(Beginning of DATA FOR THE TASK)

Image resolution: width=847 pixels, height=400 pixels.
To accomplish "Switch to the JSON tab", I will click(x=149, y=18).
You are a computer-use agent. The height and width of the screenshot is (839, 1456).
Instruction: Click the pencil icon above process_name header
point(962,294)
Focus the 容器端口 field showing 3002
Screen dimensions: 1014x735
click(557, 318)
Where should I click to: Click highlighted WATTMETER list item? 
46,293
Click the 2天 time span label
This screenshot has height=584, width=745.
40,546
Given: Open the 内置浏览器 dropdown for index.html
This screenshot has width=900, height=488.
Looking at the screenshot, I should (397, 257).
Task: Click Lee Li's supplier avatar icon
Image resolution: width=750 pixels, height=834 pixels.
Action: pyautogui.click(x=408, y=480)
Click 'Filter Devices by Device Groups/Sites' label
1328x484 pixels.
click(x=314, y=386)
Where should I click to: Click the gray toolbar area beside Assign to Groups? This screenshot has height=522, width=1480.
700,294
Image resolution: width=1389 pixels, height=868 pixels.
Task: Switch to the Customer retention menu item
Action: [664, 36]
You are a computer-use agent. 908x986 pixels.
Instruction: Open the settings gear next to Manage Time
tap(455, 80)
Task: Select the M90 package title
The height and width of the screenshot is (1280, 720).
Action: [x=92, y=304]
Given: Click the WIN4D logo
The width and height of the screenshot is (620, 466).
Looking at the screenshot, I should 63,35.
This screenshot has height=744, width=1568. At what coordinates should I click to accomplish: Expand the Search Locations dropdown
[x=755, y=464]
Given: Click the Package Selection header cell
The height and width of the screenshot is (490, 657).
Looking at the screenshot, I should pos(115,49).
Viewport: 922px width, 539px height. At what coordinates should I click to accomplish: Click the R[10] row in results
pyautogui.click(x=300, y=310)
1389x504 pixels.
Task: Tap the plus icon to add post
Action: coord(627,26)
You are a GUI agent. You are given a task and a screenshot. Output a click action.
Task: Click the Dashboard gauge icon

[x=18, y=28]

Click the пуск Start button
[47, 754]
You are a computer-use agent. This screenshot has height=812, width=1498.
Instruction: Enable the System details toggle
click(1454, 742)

(End of DATA FOR THE TASK)

### PROBLEM TO SOLVE
Your reply must be the entries above, returned word for word.

### RESPONSE AREA
Image resolution: width=847 pixels, height=400 pixels.
To accomplish "Switch to the JSON tab", I will click(x=149, y=18).
You are a computer-use agent. The height and width of the screenshot is (839, 1456).
Instruction: Click the pencil icon above process_name header
point(962,294)
Focus the 容器端口 field showing 3002
Screen dimensions: 1014x735
click(557, 318)
Where should I click to: Click highlighted WATTMETER list item? 
46,293
Click the 2天 time span label
This screenshot has height=584, width=745.
40,546
Given: Open the 内置浏览器 dropdown for index.html
This screenshot has width=900, height=488.
Looking at the screenshot, I should (397, 257).
Task: Click Lee Li's supplier avatar icon
Image resolution: width=750 pixels, height=834 pixels.
Action: pyautogui.click(x=408, y=480)
Click 'Filter Devices by Device Groups/Sites' label
1328x484 pixels.
click(x=314, y=386)
Where should I click to: Click the gray toolbar area beside Assign to Groups? This screenshot has height=522, width=1480.
700,294
Image resolution: width=1389 pixels, height=868 pixels.
Task: Switch to the Customer retention menu item
Action: [664, 36]
You are a computer-use agent. 908x986 pixels.
Instruction: Open the settings gear next to Manage Time
tap(455, 80)
Task: Select the M90 package title
The height and width of the screenshot is (1280, 720).
Action: [x=92, y=304]
Given: Click the WIN4D logo
The width and height of the screenshot is (620, 466).
Looking at the screenshot, I should 63,35.
This screenshot has height=744, width=1568. At what coordinates should I click to accomplish: Expand the Search Locations dropdown
[x=755, y=464]
Given: Click the Package Selection header cell
The height and width of the screenshot is (490, 657).
Looking at the screenshot, I should pos(115,49).
Viewport: 922px width, 539px height. At what coordinates should I click to accomplish: Click the R[10] row in results
pyautogui.click(x=300, y=310)
1389x504 pixels.
Task: Tap the plus icon to add post
Action: coord(627,26)
You are a GUI agent. You are given a task and a screenshot. Output a click action.
Task: Click the Dashboard gauge icon

[x=18, y=28]

Click the пуск Start button
[47, 754]
You are a computer-use agent. This screenshot has height=812, width=1498.
Instruction: Enable the System details toggle
click(1454, 742)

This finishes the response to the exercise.